== TASK BRIEF ==
Please render as a Markdown table the lines starting at the one that contains "This screenshot has width=799, height=494." and ending after the one that contains "chart-title: OC Top 100 is", with the columns "Row" and "Line" and with blank lines left out.

Content starts

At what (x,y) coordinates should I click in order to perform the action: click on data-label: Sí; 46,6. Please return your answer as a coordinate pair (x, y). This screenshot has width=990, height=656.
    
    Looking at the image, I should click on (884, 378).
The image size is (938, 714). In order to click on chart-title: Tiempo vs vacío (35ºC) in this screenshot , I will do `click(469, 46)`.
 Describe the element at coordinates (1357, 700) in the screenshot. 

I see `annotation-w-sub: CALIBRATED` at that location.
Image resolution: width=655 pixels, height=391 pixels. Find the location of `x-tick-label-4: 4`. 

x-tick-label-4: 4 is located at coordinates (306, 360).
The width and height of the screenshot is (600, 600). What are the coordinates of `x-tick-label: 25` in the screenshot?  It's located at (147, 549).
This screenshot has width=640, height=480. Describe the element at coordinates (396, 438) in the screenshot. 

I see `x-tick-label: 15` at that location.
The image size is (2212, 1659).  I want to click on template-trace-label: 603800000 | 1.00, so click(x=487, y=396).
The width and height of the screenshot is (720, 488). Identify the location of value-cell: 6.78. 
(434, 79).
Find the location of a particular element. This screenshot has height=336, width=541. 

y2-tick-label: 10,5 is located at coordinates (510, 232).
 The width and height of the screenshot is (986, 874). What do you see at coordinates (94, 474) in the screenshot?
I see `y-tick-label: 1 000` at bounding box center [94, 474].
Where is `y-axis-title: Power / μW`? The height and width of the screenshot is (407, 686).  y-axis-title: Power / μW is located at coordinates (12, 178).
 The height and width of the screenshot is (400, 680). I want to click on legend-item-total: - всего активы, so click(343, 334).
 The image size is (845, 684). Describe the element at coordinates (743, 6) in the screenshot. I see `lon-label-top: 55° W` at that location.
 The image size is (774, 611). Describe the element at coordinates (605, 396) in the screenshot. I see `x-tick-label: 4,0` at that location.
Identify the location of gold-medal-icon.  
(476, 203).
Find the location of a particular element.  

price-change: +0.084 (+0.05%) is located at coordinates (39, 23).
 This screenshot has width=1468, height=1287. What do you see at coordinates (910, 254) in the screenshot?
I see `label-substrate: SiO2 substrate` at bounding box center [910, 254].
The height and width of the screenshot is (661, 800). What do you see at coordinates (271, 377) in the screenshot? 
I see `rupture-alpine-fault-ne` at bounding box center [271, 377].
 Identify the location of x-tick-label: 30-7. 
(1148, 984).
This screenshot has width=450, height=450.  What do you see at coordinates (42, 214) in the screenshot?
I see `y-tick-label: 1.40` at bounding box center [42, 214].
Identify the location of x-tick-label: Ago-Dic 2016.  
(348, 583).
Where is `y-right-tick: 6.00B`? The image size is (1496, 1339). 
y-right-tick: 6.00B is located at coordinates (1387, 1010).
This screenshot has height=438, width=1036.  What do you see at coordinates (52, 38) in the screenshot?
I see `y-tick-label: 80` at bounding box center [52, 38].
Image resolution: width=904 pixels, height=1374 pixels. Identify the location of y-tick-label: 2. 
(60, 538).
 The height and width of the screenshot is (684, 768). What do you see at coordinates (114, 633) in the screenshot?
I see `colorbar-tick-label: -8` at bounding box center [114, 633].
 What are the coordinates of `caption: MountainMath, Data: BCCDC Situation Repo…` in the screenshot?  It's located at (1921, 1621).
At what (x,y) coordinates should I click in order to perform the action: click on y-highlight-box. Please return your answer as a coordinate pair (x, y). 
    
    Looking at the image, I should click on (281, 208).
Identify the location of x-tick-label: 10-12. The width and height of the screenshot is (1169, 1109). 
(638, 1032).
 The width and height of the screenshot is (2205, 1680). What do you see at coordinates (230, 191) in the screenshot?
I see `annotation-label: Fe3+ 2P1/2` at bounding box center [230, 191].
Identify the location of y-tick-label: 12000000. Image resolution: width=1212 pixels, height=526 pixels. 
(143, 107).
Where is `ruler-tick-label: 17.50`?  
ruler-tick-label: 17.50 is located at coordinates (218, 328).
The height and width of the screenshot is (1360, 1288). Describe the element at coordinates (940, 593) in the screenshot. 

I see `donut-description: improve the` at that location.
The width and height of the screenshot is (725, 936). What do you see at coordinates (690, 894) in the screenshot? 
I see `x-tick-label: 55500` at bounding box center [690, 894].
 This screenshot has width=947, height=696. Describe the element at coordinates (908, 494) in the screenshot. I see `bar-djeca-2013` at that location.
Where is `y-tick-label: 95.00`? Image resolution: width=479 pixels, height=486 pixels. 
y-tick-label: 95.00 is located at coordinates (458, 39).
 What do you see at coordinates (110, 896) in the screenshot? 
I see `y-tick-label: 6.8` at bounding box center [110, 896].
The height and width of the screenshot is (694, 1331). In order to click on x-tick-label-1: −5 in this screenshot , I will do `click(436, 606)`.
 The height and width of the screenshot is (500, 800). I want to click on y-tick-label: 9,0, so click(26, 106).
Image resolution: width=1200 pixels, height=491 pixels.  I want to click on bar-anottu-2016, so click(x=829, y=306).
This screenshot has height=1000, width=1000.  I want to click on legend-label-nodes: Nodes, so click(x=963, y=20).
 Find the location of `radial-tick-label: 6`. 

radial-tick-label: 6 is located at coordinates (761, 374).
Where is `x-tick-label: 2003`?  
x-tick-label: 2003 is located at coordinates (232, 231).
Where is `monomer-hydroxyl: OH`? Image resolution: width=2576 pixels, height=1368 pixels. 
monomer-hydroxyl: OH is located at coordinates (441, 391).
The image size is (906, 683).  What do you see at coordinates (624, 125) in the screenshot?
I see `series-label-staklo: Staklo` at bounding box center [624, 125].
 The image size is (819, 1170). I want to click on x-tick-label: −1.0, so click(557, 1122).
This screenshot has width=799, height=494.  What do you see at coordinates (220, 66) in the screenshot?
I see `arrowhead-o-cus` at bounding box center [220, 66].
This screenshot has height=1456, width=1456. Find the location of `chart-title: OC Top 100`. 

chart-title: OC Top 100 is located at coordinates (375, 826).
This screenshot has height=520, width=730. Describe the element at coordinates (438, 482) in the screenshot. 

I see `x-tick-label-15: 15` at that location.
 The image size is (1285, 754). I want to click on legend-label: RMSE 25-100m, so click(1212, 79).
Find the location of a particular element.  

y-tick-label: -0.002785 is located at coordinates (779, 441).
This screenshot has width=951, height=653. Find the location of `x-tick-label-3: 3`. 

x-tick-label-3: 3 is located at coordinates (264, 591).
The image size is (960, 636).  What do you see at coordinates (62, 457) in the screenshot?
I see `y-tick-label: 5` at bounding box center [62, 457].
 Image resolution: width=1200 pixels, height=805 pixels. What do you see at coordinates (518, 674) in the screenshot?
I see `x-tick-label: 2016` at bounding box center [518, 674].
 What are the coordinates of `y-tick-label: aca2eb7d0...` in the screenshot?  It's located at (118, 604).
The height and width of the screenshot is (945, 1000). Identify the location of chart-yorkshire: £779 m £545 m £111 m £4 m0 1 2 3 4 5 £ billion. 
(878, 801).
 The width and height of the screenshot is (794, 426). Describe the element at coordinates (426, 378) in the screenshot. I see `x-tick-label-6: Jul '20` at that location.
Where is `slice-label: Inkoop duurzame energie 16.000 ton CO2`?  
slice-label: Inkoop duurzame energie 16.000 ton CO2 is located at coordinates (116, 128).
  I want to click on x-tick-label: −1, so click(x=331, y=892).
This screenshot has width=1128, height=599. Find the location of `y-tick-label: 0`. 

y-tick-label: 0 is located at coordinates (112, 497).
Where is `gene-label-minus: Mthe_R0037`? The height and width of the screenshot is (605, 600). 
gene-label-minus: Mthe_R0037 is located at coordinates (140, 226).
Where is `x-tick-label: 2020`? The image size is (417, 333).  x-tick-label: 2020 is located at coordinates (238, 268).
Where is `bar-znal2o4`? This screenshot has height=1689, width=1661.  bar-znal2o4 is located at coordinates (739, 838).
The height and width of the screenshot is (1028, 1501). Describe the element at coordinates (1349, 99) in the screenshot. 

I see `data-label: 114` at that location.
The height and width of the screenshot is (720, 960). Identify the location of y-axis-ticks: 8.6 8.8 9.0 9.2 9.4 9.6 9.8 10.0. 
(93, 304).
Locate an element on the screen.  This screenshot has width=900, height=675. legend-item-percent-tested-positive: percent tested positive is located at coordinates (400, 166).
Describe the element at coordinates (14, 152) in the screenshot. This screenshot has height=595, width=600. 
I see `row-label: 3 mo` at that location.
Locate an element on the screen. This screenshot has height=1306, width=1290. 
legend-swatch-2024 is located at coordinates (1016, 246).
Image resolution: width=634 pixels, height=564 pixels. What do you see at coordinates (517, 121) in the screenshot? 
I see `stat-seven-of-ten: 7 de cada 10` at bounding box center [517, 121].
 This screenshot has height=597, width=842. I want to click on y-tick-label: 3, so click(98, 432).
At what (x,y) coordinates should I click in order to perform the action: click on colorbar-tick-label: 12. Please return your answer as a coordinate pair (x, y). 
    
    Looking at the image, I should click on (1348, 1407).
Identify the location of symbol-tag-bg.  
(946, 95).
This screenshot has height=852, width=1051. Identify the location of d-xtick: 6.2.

Content ends

== ANSWER TO THE EXERCISE ==
| Row | Line |
|---|---|
| 1 | This screenshot has width=799, height=494.  What do you see at coordinates (220, 66) in the screenshot? |
| 2 | I see `arrowhead-o-cus` at bounding box center [220, 66]. |
| 3 | This screenshot has height=1456, width=1456. Find the location of `chart-title: OC Top 100`.  |
| 4 | chart-title: OC Top 100 is located at coordinates (375, 826). |